**How to complete this task:** An identical copy of all records below is to be written out.

(Pixel coordinate grounding data)

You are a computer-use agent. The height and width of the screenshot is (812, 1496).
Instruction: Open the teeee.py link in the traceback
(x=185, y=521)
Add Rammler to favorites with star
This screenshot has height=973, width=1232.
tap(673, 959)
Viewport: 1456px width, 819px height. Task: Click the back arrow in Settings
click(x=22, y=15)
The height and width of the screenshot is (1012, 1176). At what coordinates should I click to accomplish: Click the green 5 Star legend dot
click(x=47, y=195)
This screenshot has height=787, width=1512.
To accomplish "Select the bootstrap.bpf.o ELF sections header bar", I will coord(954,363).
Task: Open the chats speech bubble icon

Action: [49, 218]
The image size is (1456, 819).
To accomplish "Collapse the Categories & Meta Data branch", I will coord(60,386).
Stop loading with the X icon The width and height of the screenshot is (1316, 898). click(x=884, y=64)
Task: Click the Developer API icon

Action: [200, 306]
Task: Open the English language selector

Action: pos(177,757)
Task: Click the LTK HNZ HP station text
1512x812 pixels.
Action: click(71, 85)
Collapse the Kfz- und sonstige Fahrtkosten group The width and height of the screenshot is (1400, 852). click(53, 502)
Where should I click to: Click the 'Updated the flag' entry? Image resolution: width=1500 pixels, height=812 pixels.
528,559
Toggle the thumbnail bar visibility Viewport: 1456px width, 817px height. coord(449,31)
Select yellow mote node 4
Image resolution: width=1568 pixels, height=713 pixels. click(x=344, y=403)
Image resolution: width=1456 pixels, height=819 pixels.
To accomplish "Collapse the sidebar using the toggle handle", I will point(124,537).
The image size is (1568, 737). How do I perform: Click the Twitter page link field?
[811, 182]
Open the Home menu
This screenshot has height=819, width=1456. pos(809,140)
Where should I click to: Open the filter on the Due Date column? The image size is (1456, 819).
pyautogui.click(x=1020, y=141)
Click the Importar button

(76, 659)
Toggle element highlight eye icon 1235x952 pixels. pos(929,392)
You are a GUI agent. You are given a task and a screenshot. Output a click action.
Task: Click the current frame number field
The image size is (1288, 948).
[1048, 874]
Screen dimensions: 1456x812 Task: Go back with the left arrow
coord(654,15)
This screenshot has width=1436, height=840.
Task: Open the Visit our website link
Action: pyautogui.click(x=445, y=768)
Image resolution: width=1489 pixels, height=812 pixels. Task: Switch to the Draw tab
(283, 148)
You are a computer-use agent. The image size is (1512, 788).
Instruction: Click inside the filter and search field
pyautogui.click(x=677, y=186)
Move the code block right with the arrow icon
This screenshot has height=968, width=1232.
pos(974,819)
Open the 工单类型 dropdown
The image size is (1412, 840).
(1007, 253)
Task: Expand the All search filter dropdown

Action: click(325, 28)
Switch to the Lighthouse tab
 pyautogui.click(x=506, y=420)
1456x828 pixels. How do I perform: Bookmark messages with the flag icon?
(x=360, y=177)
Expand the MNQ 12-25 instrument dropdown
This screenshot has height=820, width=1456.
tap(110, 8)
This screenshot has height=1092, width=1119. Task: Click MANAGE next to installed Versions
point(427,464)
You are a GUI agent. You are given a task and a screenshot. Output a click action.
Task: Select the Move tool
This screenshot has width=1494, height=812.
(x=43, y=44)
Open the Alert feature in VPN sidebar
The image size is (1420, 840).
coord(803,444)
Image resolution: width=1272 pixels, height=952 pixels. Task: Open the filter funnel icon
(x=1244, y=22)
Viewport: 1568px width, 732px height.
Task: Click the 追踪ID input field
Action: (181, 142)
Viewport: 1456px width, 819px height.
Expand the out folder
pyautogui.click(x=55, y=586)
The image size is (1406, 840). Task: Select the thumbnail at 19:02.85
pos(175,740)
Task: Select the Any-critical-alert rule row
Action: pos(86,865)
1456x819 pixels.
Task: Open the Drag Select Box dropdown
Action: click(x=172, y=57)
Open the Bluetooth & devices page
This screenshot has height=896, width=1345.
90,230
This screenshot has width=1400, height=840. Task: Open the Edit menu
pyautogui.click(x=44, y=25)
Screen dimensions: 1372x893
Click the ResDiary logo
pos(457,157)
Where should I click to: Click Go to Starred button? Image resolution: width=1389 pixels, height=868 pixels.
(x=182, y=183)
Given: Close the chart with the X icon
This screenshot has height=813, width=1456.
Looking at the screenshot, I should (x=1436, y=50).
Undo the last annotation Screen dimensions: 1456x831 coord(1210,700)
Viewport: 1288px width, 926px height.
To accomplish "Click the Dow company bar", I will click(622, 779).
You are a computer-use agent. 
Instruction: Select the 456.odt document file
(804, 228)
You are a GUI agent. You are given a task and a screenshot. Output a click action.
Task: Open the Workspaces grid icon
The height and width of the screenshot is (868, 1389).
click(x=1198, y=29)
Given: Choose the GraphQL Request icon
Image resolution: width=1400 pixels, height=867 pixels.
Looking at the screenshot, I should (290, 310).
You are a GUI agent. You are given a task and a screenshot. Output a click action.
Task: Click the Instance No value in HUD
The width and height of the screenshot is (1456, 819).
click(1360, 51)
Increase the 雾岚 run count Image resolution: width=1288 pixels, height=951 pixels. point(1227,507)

**Solution below:**
You are a computer-use agent. The height and width of the screenshot is (812, 1496).
Instruction: Open the teeee.py link in the traceback
(x=185, y=521)
Add Rammler to favorites with star
This screenshot has height=973, width=1232.
tap(673, 959)
Viewport: 1456px width, 819px height. Task: Click the back arrow in Settings
click(x=22, y=15)
The height and width of the screenshot is (1012, 1176). At what coordinates should I click to accomplish: Click the green 5 Star legend dot
click(x=47, y=195)
This screenshot has height=787, width=1512.
To accomplish "Select the bootstrap.bpf.o ELF sections header bar", I will coord(954,363).
Task: Open the chats speech bubble icon

Action: [49, 218]
The image size is (1456, 819).
To accomplish "Collapse the Categories & Meta Data branch", I will coord(60,386).
Stop loading with the X icon The width and height of the screenshot is (1316, 898). click(x=884, y=64)
Task: Click the Developer API icon

Action: [200, 306]
Task: Open the English language selector

Action: pos(177,757)
Task: Click the LTK HNZ HP station text
1512x812 pixels.
Action: click(71, 85)
Collapse the Kfz- und sonstige Fahrtkosten group The width and height of the screenshot is (1400, 852). click(53, 502)
Where should I click to: Click the 'Updated the flag' entry? Image resolution: width=1500 pixels, height=812 pixels.
528,559
Toggle the thumbnail bar visibility Viewport: 1456px width, 817px height. coord(449,31)
Select yellow mote node 4
Image resolution: width=1568 pixels, height=713 pixels. click(x=344, y=403)
Image resolution: width=1456 pixels, height=819 pixels.
To accomplish "Collapse the sidebar using the toggle handle", I will point(124,537).
The image size is (1568, 737). How do I perform: Click the Twitter page link field?
[811, 182]
Open the Home menu
This screenshot has height=819, width=1456. pos(809,140)
Where should I click to: Open the filter on the Due Date column? The image size is (1456, 819).
pyautogui.click(x=1020, y=141)
Click the Importar button

(76, 659)
Toggle element highlight eye icon 1235x952 pixels. pos(929,392)
You are a GUI agent. You are given a task and a screenshot. Output a click action.
Task: Click the current frame number field
The image size is (1288, 948).
[1048, 874]
Screen dimensions: 1456x812 Task: Go back with the left arrow
coord(654,15)
This screenshot has width=1436, height=840.
Task: Open the Visit our website link
Action: pyautogui.click(x=445, y=768)
Image resolution: width=1489 pixels, height=812 pixels. Task: Switch to the Draw tab
(283, 148)
You are a computer-use agent. The image size is (1512, 788).
Instruction: Click inside the filter and search field
pyautogui.click(x=677, y=186)
Move the code block right with the arrow icon
This screenshot has height=968, width=1232.
pos(974,819)
Open the 工单类型 dropdown
The image size is (1412, 840).
(1007, 253)
Task: Expand the All search filter dropdown

Action: click(325, 28)
Switch to the Lighthouse tab
 pyautogui.click(x=506, y=420)
1456x828 pixels. How do I perform: Bookmark messages with the flag icon?
(x=360, y=177)
Expand the MNQ 12-25 instrument dropdown
This screenshot has height=820, width=1456.
tap(110, 8)
This screenshot has height=1092, width=1119. Task: Click MANAGE next to installed Versions
point(427,464)
You are a GUI agent. You are given a task and a screenshot. Output a click action.
Task: Select the Move tool
This screenshot has width=1494, height=812.
(x=43, y=44)
Open the Alert feature in VPN sidebar
The image size is (1420, 840).
coord(803,444)
Image resolution: width=1272 pixels, height=952 pixels. Task: Open the filter funnel icon
(x=1244, y=22)
Viewport: 1568px width, 732px height.
Task: Click the 追踪ID input field
Action: (181, 142)
Viewport: 1456px width, 819px height.
Expand the out folder
pyautogui.click(x=55, y=586)
The image size is (1406, 840). Task: Select the thumbnail at 19:02.85
pos(175,740)
Task: Select the Any-critical-alert rule row
Action: pos(86,865)
1456x819 pixels.
Task: Open the Drag Select Box dropdown
Action: click(x=172, y=57)
Open the Bluetooth & devices page
This screenshot has height=896, width=1345.
90,230
This screenshot has width=1400, height=840. Task: Open the Edit menu
pyautogui.click(x=44, y=25)
Screen dimensions: 1372x893
Click the ResDiary logo
pos(457,157)
Where should I click to: Click Go to Starred button? Image resolution: width=1389 pixels, height=868 pixels.
(x=182, y=183)
Given: Close the chart with the X icon
This screenshot has height=813, width=1456.
Looking at the screenshot, I should (x=1436, y=50).
Undo the last annotation Screen dimensions: 1456x831 coord(1210,700)
Viewport: 1288px width, 926px height.
To accomplish "Click the Dow company bar", I will click(622, 779).
You are a computer-use agent. 
Instruction: Select the 456.odt document file
(804, 228)
You are a GUI agent. You are given a task and a screenshot. Output a click action.
Task: Open the Workspaces grid icon
The height and width of the screenshot is (868, 1389).
click(x=1198, y=29)
Given: Choose the GraphQL Request icon
Image resolution: width=1400 pixels, height=867 pixels.
Looking at the screenshot, I should (290, 310).
You are a GUI agent. You are given a task and a screenshot. Output a click action.
Task: Click the Instance No value in HUD
The width and height of the screenshot is (1456, 819).
click(1360, 51)
Increase the 雾岚 run count Image resolution: width=1288 pixels, height=951 pixels. point(1227,507)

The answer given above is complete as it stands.